A Secretaria Municipal de Desenvolvimento Social identificou que os conflitos familiares são o principal motivo para dependentes químicos permanecerem em situação de rua

Por O Dia

Rio - A Secretaria Municipal de Desenvolvimento Social identificou que os conflitos familiares são o principal motivo para dependentes químicos permanecerem em situação de rua na cracolândia da favela Parque União, na Maré.

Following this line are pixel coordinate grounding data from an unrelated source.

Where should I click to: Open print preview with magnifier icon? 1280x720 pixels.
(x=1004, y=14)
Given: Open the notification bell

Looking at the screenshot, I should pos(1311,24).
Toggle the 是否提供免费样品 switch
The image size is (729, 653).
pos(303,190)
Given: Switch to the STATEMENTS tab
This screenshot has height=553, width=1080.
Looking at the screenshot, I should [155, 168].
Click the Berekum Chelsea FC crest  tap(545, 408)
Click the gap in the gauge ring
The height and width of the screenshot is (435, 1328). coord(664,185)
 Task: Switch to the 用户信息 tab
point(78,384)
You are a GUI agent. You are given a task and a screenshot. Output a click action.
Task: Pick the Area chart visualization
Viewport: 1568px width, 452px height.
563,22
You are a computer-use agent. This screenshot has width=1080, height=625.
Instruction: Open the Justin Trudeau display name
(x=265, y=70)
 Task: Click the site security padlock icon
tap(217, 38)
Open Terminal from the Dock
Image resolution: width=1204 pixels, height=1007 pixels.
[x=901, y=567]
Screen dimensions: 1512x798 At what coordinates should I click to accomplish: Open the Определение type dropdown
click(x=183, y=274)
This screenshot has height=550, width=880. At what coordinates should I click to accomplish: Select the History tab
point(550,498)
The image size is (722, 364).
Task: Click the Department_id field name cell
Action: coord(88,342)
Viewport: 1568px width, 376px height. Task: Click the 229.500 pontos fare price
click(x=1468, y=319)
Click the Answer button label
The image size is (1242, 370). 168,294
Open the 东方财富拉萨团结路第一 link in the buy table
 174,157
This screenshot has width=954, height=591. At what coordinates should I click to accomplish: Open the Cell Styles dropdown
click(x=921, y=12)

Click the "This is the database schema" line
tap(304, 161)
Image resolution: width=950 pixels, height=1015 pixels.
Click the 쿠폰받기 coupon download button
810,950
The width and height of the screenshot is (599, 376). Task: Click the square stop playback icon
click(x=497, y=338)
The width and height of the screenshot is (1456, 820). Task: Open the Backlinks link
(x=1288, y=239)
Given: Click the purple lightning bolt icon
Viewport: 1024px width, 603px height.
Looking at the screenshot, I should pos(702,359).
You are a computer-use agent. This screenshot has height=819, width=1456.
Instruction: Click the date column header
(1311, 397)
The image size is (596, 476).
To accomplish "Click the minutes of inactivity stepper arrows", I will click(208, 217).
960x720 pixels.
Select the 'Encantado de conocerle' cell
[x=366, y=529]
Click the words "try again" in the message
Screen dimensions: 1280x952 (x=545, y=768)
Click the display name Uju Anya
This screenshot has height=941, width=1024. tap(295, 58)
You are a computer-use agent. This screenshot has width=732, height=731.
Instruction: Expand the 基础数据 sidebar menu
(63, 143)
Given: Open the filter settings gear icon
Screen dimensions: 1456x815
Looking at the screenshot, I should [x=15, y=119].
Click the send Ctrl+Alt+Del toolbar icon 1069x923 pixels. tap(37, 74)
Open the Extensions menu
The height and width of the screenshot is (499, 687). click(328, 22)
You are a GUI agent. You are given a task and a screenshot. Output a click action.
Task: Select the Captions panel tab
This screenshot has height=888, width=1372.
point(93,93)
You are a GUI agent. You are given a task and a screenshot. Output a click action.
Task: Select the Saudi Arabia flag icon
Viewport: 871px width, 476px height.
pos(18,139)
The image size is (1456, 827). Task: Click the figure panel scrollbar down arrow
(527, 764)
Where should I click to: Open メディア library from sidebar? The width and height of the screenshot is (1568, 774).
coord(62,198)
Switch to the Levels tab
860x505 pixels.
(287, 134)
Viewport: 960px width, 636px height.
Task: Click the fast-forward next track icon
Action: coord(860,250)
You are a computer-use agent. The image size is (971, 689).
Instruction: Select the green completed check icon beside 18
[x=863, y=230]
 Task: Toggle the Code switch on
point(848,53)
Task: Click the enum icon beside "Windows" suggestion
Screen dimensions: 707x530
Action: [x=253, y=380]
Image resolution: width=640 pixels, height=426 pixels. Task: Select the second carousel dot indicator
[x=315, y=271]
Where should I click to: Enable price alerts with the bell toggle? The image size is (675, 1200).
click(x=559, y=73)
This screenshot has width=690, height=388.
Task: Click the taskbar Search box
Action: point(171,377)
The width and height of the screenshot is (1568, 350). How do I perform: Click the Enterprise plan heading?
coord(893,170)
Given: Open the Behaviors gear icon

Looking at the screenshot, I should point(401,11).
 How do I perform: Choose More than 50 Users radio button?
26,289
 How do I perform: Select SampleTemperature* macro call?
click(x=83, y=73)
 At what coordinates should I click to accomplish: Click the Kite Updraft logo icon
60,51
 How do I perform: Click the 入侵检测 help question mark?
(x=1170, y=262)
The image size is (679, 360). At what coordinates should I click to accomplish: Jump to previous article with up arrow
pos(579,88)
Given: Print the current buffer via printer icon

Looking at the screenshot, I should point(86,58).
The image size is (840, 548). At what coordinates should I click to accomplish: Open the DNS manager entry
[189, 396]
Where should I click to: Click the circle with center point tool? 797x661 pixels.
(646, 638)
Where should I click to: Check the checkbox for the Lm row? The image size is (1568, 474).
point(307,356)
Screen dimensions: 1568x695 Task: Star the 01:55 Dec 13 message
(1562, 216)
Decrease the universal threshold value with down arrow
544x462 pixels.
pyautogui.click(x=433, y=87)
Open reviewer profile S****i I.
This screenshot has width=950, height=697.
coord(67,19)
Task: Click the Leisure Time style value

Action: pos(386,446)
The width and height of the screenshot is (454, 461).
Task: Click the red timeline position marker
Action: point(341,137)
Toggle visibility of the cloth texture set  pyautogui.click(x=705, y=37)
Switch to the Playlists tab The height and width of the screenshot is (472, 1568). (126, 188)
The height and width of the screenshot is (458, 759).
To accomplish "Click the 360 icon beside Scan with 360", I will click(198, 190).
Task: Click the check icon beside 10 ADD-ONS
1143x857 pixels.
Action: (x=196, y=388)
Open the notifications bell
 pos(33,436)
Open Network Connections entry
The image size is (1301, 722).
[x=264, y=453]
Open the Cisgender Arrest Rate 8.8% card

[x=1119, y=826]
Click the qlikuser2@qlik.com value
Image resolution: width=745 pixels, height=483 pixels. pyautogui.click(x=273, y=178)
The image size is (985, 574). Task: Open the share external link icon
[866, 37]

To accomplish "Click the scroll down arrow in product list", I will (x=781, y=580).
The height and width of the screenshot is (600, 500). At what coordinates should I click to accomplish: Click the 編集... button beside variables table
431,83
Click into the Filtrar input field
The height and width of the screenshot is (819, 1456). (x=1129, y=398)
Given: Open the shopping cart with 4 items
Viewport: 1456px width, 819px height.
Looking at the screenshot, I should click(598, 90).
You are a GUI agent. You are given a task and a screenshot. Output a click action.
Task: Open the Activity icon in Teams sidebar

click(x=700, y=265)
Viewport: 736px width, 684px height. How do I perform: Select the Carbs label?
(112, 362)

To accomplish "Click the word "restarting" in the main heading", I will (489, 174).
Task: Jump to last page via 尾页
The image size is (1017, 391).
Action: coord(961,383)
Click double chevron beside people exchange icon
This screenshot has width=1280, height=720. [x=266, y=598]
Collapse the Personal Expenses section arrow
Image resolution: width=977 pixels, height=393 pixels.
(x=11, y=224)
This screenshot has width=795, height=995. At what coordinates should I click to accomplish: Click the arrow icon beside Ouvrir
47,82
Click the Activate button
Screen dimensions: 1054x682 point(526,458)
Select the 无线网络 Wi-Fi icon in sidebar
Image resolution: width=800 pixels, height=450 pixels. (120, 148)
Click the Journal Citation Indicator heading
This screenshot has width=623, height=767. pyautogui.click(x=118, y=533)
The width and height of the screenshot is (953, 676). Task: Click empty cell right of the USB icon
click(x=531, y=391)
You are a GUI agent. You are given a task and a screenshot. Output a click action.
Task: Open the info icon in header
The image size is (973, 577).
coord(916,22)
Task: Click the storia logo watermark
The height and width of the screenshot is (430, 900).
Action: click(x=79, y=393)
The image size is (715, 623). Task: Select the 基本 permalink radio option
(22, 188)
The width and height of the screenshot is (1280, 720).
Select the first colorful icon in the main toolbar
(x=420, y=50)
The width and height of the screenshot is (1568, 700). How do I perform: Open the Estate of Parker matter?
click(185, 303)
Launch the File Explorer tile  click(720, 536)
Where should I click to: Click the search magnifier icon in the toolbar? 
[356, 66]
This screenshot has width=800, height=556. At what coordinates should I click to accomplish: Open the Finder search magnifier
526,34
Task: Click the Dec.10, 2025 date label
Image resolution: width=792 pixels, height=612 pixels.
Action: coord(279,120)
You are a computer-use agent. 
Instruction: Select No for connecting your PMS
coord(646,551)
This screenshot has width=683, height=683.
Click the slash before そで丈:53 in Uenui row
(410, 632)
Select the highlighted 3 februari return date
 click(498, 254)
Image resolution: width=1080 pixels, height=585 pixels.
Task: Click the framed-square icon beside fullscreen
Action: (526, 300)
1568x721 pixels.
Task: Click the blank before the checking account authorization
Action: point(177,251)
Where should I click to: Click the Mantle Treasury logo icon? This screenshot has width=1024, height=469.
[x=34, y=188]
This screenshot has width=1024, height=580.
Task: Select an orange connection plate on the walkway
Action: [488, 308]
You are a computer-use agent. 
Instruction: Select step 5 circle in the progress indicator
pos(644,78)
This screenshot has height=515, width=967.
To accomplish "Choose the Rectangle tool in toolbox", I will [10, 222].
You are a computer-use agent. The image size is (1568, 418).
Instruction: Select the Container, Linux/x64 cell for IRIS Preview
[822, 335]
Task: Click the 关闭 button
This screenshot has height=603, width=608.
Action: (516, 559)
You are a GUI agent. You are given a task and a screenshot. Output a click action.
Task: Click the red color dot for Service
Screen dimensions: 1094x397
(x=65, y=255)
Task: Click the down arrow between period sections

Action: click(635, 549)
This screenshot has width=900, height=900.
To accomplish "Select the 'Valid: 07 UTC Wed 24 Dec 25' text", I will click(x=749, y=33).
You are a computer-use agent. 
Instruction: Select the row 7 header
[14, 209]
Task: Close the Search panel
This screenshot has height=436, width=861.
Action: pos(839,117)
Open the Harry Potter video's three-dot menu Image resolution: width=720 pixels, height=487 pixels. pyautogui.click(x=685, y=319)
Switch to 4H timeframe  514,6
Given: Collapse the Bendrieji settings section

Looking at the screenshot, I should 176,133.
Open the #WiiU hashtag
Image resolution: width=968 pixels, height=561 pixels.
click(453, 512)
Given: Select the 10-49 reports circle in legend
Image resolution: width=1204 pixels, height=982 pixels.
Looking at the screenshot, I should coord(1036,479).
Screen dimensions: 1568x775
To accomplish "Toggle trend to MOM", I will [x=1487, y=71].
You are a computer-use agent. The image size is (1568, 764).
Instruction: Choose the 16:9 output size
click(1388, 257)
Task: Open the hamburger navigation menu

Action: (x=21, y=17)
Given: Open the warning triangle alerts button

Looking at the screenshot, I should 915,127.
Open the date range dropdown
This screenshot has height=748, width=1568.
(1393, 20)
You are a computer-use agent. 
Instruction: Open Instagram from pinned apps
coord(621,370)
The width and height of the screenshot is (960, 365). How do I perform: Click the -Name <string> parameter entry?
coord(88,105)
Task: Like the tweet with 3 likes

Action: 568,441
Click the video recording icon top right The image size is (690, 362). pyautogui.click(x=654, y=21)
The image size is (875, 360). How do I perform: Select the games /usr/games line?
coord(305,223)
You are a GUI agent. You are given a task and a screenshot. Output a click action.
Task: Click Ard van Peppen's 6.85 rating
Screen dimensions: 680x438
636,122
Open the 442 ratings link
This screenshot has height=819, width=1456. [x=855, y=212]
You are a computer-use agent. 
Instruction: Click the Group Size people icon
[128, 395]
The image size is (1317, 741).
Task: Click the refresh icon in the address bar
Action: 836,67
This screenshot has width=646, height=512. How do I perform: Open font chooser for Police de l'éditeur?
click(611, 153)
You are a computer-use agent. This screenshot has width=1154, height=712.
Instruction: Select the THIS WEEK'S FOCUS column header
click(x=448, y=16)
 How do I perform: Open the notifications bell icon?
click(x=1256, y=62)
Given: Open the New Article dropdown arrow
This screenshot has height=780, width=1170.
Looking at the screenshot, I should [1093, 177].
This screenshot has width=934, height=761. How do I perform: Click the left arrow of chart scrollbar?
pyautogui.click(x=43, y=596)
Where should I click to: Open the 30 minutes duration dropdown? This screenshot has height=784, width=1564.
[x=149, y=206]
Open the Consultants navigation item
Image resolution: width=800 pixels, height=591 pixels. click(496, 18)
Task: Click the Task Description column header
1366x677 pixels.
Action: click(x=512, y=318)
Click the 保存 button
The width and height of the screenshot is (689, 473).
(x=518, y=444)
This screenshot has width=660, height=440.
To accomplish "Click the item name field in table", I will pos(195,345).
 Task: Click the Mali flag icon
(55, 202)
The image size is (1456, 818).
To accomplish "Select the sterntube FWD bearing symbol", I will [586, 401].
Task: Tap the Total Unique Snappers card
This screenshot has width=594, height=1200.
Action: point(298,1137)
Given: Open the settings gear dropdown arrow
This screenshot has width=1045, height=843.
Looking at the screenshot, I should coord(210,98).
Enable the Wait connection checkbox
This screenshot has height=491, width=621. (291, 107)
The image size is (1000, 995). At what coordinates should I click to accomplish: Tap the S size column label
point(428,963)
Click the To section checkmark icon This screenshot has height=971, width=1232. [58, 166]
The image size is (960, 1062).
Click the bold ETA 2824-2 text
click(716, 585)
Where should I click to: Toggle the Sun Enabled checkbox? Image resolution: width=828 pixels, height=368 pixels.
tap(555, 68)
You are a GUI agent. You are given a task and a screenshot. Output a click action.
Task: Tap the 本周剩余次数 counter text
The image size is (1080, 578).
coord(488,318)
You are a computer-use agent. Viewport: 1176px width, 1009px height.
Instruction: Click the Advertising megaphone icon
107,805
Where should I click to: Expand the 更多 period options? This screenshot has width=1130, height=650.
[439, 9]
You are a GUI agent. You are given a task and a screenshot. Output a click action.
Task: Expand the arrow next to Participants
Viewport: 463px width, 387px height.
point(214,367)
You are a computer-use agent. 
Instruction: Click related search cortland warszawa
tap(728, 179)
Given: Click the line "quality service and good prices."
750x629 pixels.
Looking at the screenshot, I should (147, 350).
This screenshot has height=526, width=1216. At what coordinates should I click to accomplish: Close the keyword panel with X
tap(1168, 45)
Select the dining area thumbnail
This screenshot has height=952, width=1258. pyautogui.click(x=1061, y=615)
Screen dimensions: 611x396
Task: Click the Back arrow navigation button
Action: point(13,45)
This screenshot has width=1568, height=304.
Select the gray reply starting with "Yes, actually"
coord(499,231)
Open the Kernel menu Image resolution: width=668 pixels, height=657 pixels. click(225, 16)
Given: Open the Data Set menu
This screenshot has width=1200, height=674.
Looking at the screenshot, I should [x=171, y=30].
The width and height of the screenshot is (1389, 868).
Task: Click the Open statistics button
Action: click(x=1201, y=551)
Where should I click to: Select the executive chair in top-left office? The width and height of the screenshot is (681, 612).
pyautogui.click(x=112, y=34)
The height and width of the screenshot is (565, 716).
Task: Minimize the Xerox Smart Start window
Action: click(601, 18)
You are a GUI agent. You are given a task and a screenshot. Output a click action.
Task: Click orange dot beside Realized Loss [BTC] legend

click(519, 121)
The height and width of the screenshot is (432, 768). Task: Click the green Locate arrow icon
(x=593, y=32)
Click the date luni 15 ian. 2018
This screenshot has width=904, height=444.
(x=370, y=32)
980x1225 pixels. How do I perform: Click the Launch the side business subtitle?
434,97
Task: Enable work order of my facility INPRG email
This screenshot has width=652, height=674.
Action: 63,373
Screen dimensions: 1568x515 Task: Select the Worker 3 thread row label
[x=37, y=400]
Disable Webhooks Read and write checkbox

Dos 1.154 atendidos em um ano, 40% disseram que problemas com a família são a razão de estarem nas ruas; 34% atribuem a situação ao uso de drogas, entre elas, o crack. O levantamento foi feito para marcar um ano de projeto que atua no complexo de favelas.

Homens são maioria

O estudo mostra também que 72% dos atendidos são homens; 60% não chegaram a completar o ensino fundamental; 55% não têm qualquer tipo de ocupação e 45% estão nas ruas há cerca de um ano.

Deus é brasileiro

Ao chegar ao Brasil para a Jornada Mundial da Juventude, em julho, o Papa Francisco foi recebido pela presidenta Dilma Rousseff na Base Aérea do Galeão e disse a ela que viera para se encontrar com uma pessoa muito importante. “Quem?”, quis saber a presidenta. O Papa então respondeu: “vocês não dizem que Deus é brasileiro?”.

A vítima paga a conta

Em vez de se preocupar com o combate à venda de cerol, o deputado Bebeto (PDT) resolveu apertar em cima das possíveis vítimas da substância. Enviou para votação projeto de lei que torna obrigatória para os motociclistas a instalação de antenas contra linhas usadas para soltar pipas.

Patrimônios

Construído em 1953, O Edifício Marquês de Herval, no Centro, e o Albergue da Boa Vontade, de 1931, onde funciona o Centro Psiquiátrico Rio de Janeiro, na Gamboa, ganharam placas de patrimônio cultural do Instituto Rio Patrimônio.